• [What this exercise asks]
[a] In the court opinion on the hunting death, which defendant did the trial judge allow the case to proceed against at trial?
[b] Pick up the court opinion on the hunting death after its last sentence and carry it forward.

┌─ Supplied text

Lower Court Opinion 11/30/90 at 2. Lyon Johnson, minor son of defendant Edward Johnson and nephew of the deceased, also attended and was selected to be a driver. In the process of conducting the drive, young Lyon fired two shots. One of these shots fatally wounded the decedent while both were attempting to drive the deer.
Appellant Judith Oliver Johnson filed the instant action in trespass, individually and as administratrix of the estate of Van Johnson. She sought judgment against the appellees, *635 individually, for failing to adequately control and supervise Lyon Johnson. She named as defendants William Johnson, William Steck Johnson, Jr., Jay Schultz, Avery Schultz, L. Jose Gonzales, Eric Schultz, Richard Johnson, Edward Johnson, Walter Benner, Edwin Johnson, Peter Johnson, David Johnson, Donald Johnson and David Schultz. These defendants/appellees were the members of the hunting club present on the drive which is the subject of controversy in this litigation. No lawsuit was filed against Lyon Johnson for shooting the decedent.
The trial judge initially granted preliminary objections demanding that plaintiff file a more specific complaint. After plaintiff filed her amended complaint, the trial judge denied preliminary objections and the defendants answered and filed new matter. After conducting extensive discovery, defendants filed six motions for summary judgment alleging that they owed no duty to protect Van Johnson from harm or to control the actions of Lyon Johnson. The lower court agreed finding that, with the exception of Edward Johnson, Lyon's father, no defendant owed a duty to plaintiff's decedent to protect him from the actions of Lyon Johnson. The trial judge dismissed appellant's complaint as against all co-defendants except Edward Johnson. The trial court reasoned that Edward Johnson had a duty to control the actions of his child. Restatement (Second) of Torts § 316 (a parent owes a duty to control the conduct of his child). Accordingly, he allowed appellant's cause of action against the father to proceed to trial.[1]
On appeal, plaintiff proffers one question for our consideration:
should summary judgment have been entered in favor of all moving defendants where the moving parties support their motions with deposition testimony of themselves and other parties?

└─
┌─ Supplied material

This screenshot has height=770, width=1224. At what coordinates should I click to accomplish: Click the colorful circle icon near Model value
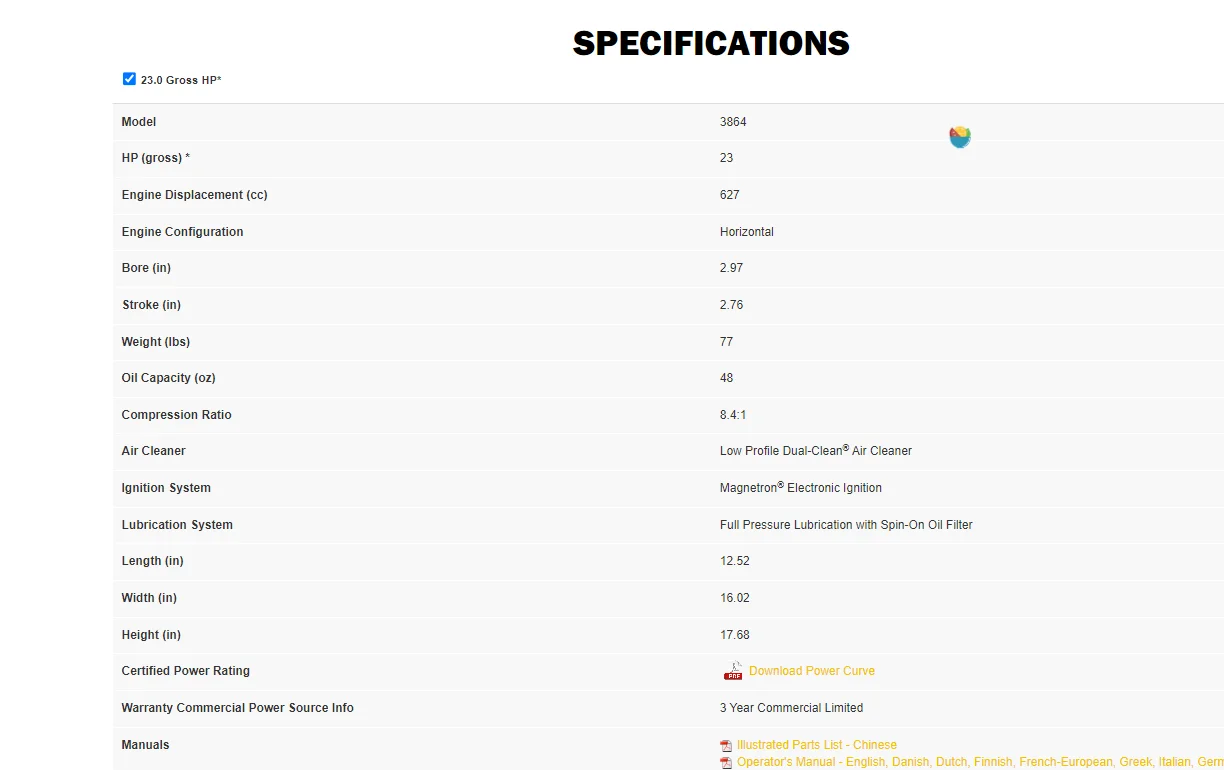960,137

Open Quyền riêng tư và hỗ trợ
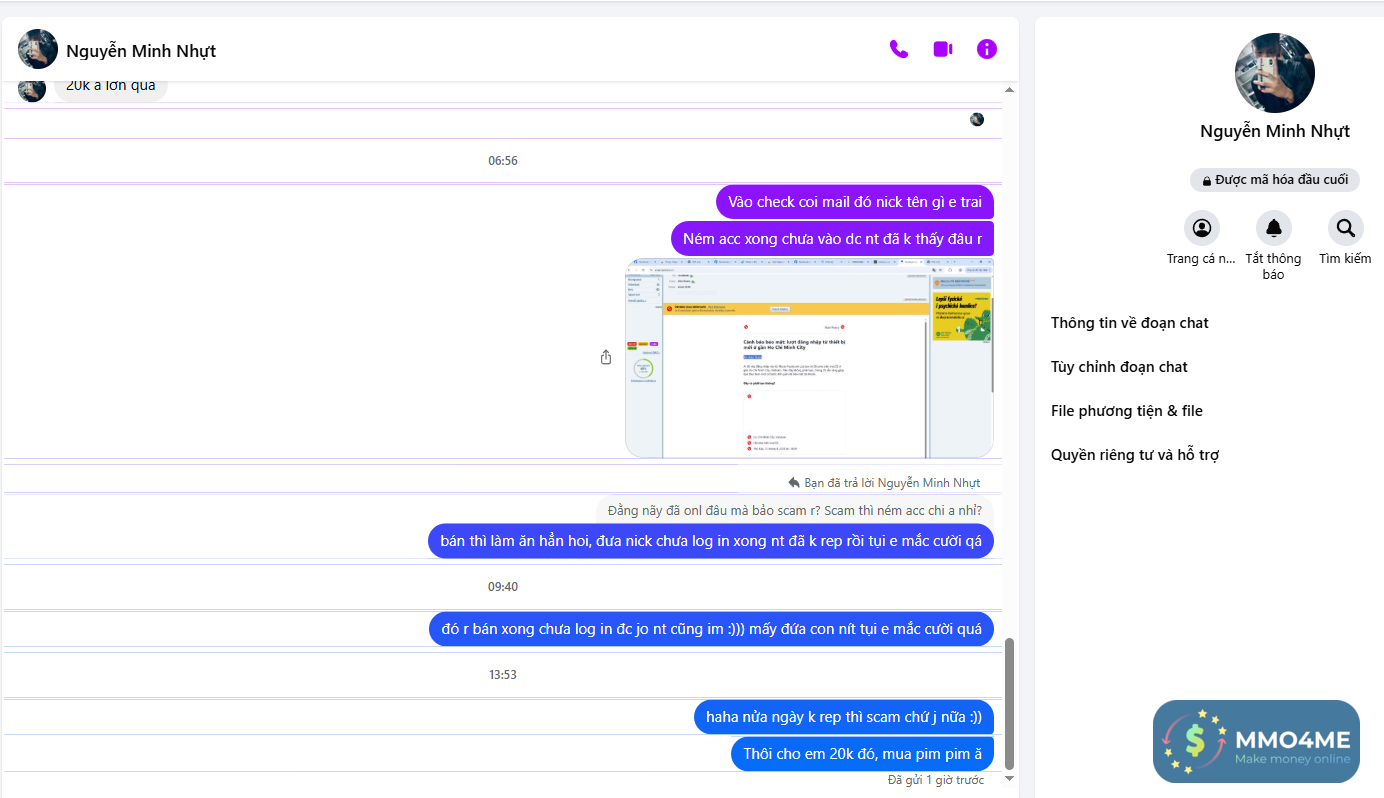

└─

• [Answers for this exercise]
[a] Edward Johnson, Lyon's father.

[b]
While we agree with appellant that the testimony given in support of each motion for summary judgment is inadequate *636 to prove absence of material fact, we affirm the order of the trial court granting summary judgment because appellant has not alleged a cause of action upon which relief can be granted.
A motion for summary judgment may properly be granted only "if the pleadings, depositions, answers to interrogatories, and admissions on file, together with the affidavits, if any, show that there is no genuine issue of material fact and that the moving party is entitled to judgment as a matter of law." Pa.R.Civ.P. Rule 1035(b).... In passing upon a motion for summary judgment the court must examine the record in a light most favorable to the nonmoving party.... It is not part of the court's function to decide issues of fact but solely to determine whether there is an issue of fact to be tried.... Any doubt must be resolved against the moving party.... The court, in ruling on a motion for summary judgment, must ignore the controverted facts contained in the pleadings.... The court must restrict its review to the material authorized by Rule 1035 to be filed in support of and in opposition to the motion for summary judgment and only those allegations in the pleadings that are uncontroverted.
Samarin v. GAF Corp., 391 Pa.Super. 340, 346-47, 571 A.2d 398, 401-02 (1989) quoting Washington Federal Savings and Loan Association v. Stein, 357 Pa.Super. 286, 515 A.2d 980 (1986) (citations omitted). We will overturn a trial court's entry of summary judgment only if there has been an error of law or a clear abuse of discretion. McCain v. Pennbank, 379 Pa.Super. 313, 318, 549 A.2d 1311, 1313 (1988). Furthermore, failure to raise the issue of inadequate support of a motion for summary judgment does not result in waiver of that issue since the trial judge has a duty to deny such motions even if the opposing party has not responded. Garcia v. Savage, 402 Pa.Super. 324, 328, 586 A.2d 1375, 1377 (1991).[2]
*637 With our standard of review in mind, we turn to appellant's argument in support of reversal. Appellant maintains that the six various motions for summary judgment were inadequately supported by deposition testimony contrary to the requirements set forth by our supreme court in Nanty-Glo Borough v. American Surety Co., 309 Pa. 236, 163 A. 523 (1932).
In Nanty-Glo, the plaintiff, a municipality, sued a surety company which issued a bond on its tax collector for amounts the tax collector misappropriated. At trial, the plaintiff introduced the testimony of the tax collector himself and a county clerk who testified as to the notice given the surety bond holder. The surety company offered no evidence. The trial court then granted the plaintiff's motion for binding instructions and a directed verdict since the evidence was uncontradicted. Our supreme court reversed the decision of the trial court holding that although the evidence was uncontradicted, it was the province of the jury to consider the credibility of the witness. Id., 309 Pa. at 237-38, 163 A. at 524.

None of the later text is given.